Wednesday, November 14, 2007

Til the Lawyers Do Us Part

I have learned more than I ever wanted to know about the injustice of our legal system. Don't even get me started on what it takes to prove adultery in the state of Virginia. But after several dicey talks Mr. Wrong and I hammered out the property settlement, he signed the waivers and today I give my deposition. Yes, my name is Karen. Yes, I want a divorce. Yes, my husband committed adultery.

After all of this I'm getting past the hurt and am looking forward to it finally being over. Of course this might have something to do with filing my income taxes as "Single, Head of Household" and not having to claim my child support but who knows. So, after 10 years of marriage and 4 children, it only takes a couple of signatures to wipe the marriage away. I waiver between being grateful it's so easy and angry that he gets away so easily. Until I remember he doesn't feel a sense of responsibility to me or the kids. Mr. Wrong figures he can write a check, show up every other weekend and buy them lots of things. That may work now but it won't work for long. Sooner or later the kids will take a real look at their dad and all he's done and he won't be able to talk his way out of this one.

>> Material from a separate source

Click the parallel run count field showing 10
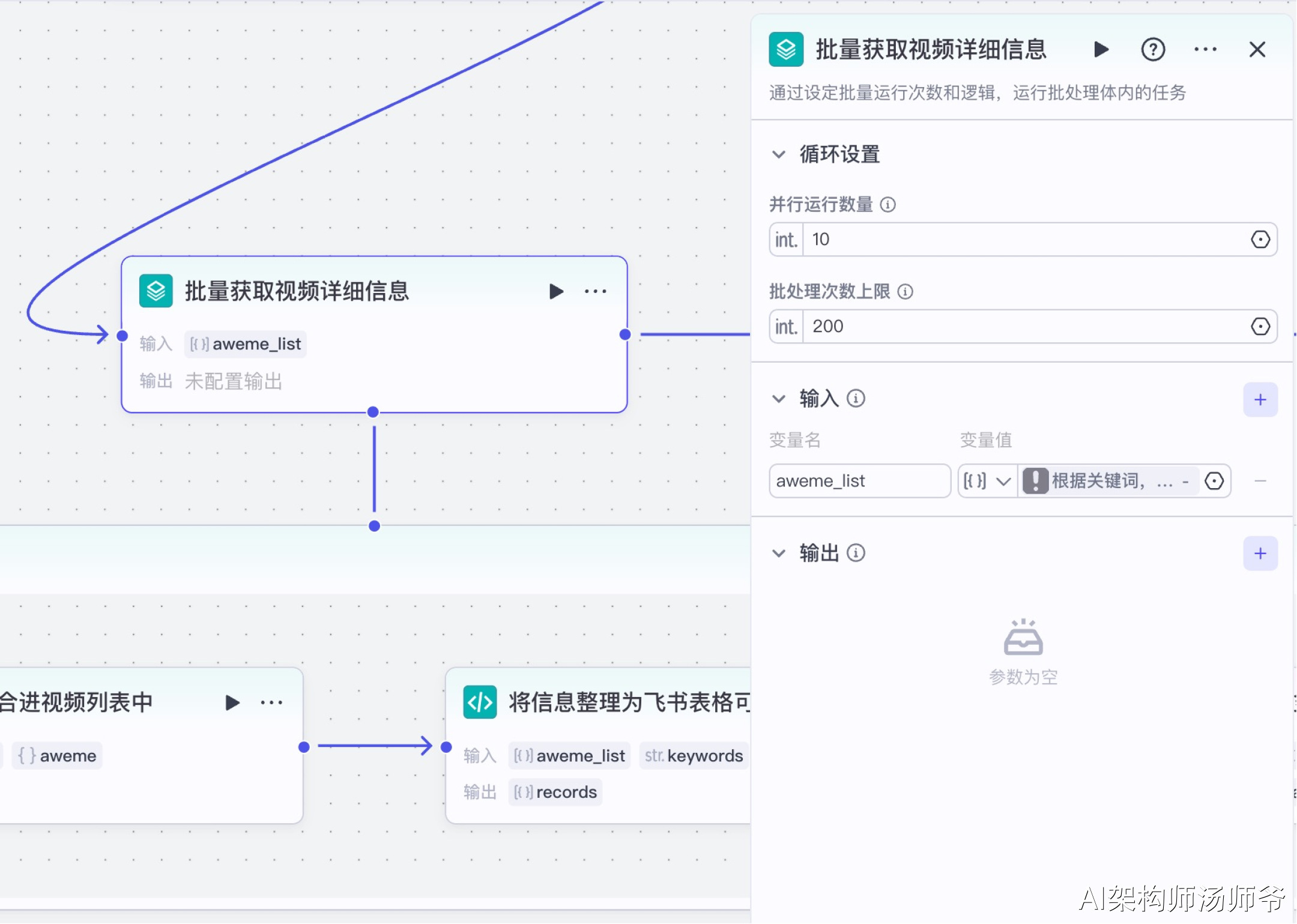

Seriously, two more weeks and I'm officially a Ms.

Wednesday, October 31, 2007

The Day the Devils Dance

Traditionally, Halloween began as All Hallow's Eve, or the day the devils dance. So how appropriate is it that today my children will meet the woman living with my husband. Two nights ago I found my son crying in his bed, he "isn't excited" about meeting Peach. As a mom it is so hard to strike a balance between the needs of your children and the healing of your broken heart. Mr. Wrong is their dad, they love him and they need him. But what he did is wrong and hurt me and the kids. It's hard for me? How hard is it for a 10 year old?

I harbor no illusions that Mr. Wrong left me for Miss Peach. Honestly our marriage didn't hinge on whether or not she gave a married man her phone number. Our marriage hinged on whether or not he could say no when it was offered. What I do know is that she is the kind of woman who gives a married man her phone number, the kind of woman who sleeps with a married man.

Seriously, Mr Wrong. The symbolism is not lost on me.

Saturday, October 27, 2007

In the beginning...

Seriously, Karen. I can just hear my friends saying it now. This year I looked around at my life and wondered, how did I get here exactly? But more importantly, where do I go from here?

What do you do when you are handed the piece of paper that dissolves the marriage that has defined you for the last 10 years? If you are me, you lay down on your bed and cry. Or you stand in the shower and cry. Or you drive down the road and cry. And finally one of your friends says, Seriously, Karen.

So I'm picking myself, dusting myself off and re-writing my future. Literally. I'd love for you to join me.

Seriously, it's time to write the new chapter.